基地での研修でも毎日のようにレイヴスに怒られていたのに、あれのどこが仲睦まじく見えたのか。
そもそも今日は貴族の護衛として呼ばれたはずなのに、このような注目を受けるようなはめになるとは思ってもみなかった。

「…ああもう…最悪…逃げたい…」

ヴィーデがそう呟いたとき、目の前のカーテンが勢いよく取り払われ、そこにはレイヴスが立っている。
ヴィーデの手首を掴み、顔くらい出せと言ってずるずると引きずって行く。

「っちょ…待ってください将軍…!私…」
「タグをしまえ」
「え?タグ?」

きょとんとした顔でヴィーデが言うと、ドレスのタグだと言って首の後ろから飛び出たままになっていたタグを内側にしまいこんだ。

「…あ…タグ…」
「…まったく…子供じゃあるまいし…」

また小言を言われた。近頃こんな調子で怒られてばかりなのに、結婚などヴィーデはもちろんレイヴスさえ考えてはいないだろうにと思う。
大勢の前に立たされて注目を浴び、居心地の悪い事この上ない。このような話を、アーデンは知っていたのだろうかとヴィーデは思った。
なんとなく恐くて、その顔を見ることができない。

その後イドラ皇帝から二人へ向けて、前向きに検討するようにとの言葉が贈られ解放された。

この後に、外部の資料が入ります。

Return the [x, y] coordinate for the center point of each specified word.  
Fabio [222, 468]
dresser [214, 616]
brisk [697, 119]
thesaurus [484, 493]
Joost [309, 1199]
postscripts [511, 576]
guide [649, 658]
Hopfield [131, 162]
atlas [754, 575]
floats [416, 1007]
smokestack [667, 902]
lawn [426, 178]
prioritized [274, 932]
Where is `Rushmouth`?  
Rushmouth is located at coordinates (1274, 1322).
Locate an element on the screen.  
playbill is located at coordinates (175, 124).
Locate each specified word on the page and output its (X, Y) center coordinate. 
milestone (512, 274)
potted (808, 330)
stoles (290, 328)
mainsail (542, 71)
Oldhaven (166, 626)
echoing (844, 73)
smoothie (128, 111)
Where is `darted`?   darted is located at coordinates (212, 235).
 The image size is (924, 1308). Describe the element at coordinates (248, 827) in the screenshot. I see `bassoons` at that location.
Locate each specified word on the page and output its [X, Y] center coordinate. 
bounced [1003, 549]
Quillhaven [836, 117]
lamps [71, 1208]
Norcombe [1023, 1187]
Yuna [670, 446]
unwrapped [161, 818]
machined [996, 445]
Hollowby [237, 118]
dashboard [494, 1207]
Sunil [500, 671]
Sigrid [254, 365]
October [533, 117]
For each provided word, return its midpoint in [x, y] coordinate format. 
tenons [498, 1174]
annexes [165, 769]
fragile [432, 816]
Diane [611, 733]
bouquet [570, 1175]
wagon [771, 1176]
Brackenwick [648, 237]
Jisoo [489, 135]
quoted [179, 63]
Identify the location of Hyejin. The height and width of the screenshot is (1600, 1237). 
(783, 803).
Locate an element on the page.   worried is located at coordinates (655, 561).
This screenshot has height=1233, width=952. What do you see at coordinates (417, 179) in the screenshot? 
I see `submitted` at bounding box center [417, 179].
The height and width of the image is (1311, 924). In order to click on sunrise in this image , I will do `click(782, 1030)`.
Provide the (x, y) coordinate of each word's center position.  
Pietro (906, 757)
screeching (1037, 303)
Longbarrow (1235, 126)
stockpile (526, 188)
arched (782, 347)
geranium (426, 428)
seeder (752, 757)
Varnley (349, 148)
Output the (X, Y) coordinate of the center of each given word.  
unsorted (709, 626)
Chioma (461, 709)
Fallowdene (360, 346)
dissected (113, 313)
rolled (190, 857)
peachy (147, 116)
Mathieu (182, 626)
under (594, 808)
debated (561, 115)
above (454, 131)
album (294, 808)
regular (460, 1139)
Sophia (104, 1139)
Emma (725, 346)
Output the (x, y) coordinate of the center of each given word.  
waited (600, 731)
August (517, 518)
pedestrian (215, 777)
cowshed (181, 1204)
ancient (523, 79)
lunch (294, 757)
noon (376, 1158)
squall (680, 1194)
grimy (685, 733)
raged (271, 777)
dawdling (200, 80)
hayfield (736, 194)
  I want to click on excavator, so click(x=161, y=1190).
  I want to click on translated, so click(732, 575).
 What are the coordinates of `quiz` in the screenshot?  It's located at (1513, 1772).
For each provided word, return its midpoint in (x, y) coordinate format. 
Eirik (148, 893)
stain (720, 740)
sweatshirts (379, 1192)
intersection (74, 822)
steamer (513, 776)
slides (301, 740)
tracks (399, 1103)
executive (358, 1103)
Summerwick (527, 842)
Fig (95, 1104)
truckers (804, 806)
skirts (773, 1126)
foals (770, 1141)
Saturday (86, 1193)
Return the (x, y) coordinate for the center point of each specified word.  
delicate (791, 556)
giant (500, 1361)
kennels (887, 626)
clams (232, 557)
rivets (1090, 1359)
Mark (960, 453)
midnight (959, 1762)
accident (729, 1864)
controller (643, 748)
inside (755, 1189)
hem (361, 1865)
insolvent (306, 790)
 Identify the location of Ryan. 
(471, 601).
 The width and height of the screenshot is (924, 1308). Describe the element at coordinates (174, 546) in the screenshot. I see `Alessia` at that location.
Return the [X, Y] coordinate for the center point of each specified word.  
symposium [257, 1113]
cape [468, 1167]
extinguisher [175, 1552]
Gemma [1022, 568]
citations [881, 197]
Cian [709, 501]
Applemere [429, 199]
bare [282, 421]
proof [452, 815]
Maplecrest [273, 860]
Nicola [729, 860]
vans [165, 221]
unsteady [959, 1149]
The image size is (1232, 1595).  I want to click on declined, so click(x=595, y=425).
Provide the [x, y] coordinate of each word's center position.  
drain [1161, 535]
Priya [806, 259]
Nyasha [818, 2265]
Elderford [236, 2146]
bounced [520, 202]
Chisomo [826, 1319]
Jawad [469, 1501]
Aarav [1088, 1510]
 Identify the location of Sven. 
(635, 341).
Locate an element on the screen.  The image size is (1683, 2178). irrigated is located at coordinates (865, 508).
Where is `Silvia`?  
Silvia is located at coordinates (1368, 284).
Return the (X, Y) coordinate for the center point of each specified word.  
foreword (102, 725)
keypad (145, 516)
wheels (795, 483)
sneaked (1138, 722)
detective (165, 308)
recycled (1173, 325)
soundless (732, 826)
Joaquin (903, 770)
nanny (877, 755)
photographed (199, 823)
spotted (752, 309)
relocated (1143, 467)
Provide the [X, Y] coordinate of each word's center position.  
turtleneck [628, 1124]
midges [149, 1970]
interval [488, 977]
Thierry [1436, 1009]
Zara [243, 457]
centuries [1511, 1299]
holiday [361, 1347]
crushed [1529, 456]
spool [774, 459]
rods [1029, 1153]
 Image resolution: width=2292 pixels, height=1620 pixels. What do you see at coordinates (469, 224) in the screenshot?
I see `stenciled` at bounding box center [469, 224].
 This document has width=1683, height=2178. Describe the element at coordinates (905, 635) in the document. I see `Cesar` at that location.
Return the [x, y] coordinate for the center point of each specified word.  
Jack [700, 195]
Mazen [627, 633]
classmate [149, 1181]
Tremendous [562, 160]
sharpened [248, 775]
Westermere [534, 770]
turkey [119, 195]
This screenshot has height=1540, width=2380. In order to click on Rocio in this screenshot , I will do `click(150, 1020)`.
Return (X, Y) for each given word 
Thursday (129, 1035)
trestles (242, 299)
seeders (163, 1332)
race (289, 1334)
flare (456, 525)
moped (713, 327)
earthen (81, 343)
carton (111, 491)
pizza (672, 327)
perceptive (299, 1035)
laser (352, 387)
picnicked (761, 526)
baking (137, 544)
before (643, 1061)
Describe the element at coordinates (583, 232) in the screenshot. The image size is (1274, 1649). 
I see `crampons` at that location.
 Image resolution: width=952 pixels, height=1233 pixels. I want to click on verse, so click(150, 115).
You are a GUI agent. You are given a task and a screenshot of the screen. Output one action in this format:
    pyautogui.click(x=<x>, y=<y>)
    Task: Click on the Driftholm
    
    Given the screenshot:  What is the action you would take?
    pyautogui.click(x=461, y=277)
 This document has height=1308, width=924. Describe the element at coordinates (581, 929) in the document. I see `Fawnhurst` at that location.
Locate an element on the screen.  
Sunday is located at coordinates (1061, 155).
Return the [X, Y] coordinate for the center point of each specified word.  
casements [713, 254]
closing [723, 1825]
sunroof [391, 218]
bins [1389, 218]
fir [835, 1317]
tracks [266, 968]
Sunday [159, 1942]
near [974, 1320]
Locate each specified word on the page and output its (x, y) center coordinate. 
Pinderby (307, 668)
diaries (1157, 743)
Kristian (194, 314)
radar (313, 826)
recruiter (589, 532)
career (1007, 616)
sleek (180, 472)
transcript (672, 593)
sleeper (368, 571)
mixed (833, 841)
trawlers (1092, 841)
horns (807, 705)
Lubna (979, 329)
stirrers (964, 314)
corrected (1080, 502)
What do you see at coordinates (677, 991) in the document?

疲れ切ったヴィーデは大きな窓の縁に腰を下ろし盛大にため息をついた。まだ一時間も経過していないのにこの疲れようは何だろうか。
ちらとアーデンの方を見ると、いまだに美しい女性たちに囲まれ楽しそうに会話をしている。
見なければよかったと視線を逸らす。早く部屋に戻って風呂に入りたい、そしてワインでも飲んで寝てしまいたい。
そう思った時、会場内に軽快なワルツが聞こえてきた。少しだけ顔を上げると、周囲の人々は自然と手に手を取って音楽に合わせ踊り始めた。

「みんな踊れるんだ…さすが貴族様…」

そう言って再び顔を下げようとした時、目の前で誰かが立ち止まるのが見えた。白いタキシードに白い靴。
顔を上げるとその髪も顔色も白い。

「…レイヴス将軍…」

レイヴスがヴィーデに向かって一礼し、手を差し出した。固まっていると、顎を僅かに上へ向ける。
応じろ、ということだろうか。おずおずと右手を差し出すとそっと握られ、会場の中央までリードされる。

「…将軍…わ、私ダンスなんて…」
「男が女を迎え入れるんだ。オレの前まで来い」

そう言われ、一歩レイヴスに近づくとふわりとその身体を包まれた。

「左手をオレの肩へ、顔は左側から遠い二階席を見るように。足元はオレについてくればそれでいい」
「…は…はあ…」

流れるような動きでレイヴスが踊りだす。足元を見ようとしたら、顔を上げろと注意された。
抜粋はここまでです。